IRF-8 activation of transcription through the IECS. (A) Diagram of the SIRV reporter driven by the IECS. (B) Activation of transcription through the IECS by IRF-8/ER. Tot2 cells were transduced with SIRVIECS-Ld40-GFP or SIRV-IECS-Ld40-GFP, and then with MSCV-ER or MSCV–IRF-8/ER. Cells were either left untreated or were treated with 1 μM β-estradiol (Est) for 13 hours. Values represent fold changes in MFI induced by estradiol treatment. (C) Activation of transcription through the IECS by wild-type IRF-8. Tot2 cells were transduced with SIRV-Ld40-GFP or SIRV-IECS-Ld40-GFP and then with empty MSCV or MSCV–IRF-8. Cells were analyzed on day 2 after transduction of MSCVs.

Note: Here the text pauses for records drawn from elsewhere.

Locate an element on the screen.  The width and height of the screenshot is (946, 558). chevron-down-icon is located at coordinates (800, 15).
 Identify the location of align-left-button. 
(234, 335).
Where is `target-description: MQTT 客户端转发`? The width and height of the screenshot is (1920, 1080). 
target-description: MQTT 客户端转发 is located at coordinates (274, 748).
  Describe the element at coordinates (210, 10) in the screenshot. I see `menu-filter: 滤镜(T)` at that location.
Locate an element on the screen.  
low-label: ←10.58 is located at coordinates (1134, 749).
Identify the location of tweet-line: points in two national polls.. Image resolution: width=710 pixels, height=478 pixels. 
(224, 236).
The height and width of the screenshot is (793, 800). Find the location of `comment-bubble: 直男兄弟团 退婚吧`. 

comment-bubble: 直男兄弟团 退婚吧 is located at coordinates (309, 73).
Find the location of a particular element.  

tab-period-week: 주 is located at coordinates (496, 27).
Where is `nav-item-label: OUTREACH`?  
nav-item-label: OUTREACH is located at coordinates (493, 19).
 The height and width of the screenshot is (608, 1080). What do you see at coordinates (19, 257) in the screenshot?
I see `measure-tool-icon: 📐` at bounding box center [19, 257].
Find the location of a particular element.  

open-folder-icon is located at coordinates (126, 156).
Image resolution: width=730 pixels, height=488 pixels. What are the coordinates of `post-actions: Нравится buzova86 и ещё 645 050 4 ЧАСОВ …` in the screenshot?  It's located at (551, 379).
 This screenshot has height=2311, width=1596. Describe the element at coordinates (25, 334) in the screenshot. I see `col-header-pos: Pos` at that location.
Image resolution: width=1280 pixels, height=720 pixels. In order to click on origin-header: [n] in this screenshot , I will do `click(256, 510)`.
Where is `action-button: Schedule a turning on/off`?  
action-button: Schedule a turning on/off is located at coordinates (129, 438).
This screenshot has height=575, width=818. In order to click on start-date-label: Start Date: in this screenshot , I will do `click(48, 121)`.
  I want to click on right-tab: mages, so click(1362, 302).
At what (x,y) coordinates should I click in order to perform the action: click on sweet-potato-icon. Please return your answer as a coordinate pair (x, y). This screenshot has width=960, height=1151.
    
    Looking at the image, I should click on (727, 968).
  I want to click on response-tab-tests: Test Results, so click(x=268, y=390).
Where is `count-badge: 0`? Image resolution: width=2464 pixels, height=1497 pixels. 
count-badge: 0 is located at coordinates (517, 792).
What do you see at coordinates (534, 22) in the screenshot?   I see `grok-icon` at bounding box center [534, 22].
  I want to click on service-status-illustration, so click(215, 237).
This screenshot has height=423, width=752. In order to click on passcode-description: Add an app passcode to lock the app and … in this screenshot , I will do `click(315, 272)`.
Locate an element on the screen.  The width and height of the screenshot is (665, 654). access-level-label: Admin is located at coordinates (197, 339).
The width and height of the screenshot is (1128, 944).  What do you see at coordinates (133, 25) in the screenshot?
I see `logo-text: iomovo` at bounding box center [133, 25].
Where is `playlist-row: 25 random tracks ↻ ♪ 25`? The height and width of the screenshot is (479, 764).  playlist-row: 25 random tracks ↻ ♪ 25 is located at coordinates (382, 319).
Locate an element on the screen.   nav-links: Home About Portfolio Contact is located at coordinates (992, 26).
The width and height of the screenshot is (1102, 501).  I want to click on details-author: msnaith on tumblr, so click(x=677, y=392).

Values represent fold changes in MFI induced by IRF-8.

Figure 7.

Binding of IRF-8 to target gene promoters and to the IECS in vivo. (A) Binding of IRF-8 and PU.1 to endogenous target gene promoters detected by chromatin immunoprecipitation (ChIP) assay. Tot2 cells were transduced with empty MSCV or MSCV–IRF-8, and were analyzed on day 3. Crosslinked, sheared chromatin was precipitated by goat anti–IRF-8, rabbit anti-PU.1 antibody, or control IgG (normal goat IgG for IRF-8 ChIP and normal rabbit IgG for PU.1 ChIP). Precipitated DNA was analyzed in duplicate by real-time PCR to detect genomic DNA from the cystatin C and cathepsin C promoter regions using primers that amplified the IECS region of each promoter. Levels of precipitated promoter DNA (ChIP signals) are shown as values relative to 0.1% input DNA (mean ± standard deviation). TheHPRT promoter was analyzed as a control irrelevant to IRF-8 and PU.1. (B) Binding of endogenous IRF-8 and PU.1 to the target gene promoters detected by ChIP assay. Peritoneal macrophages from wild-type mice were analyzed as in panel A. (C) ChIP assay for binding of IRF-8 and PU.1 to the IECS in vivo. Tot2 cells were transduced with SIRV-IECS-Ld40-GFP, and then with MSCV or MSCV–IRF-8. Cells were analyzed on day 3 after transduction of MSCVs. The IECS DNA was detected using primers designed to amplify the IECS sequence in SIRV.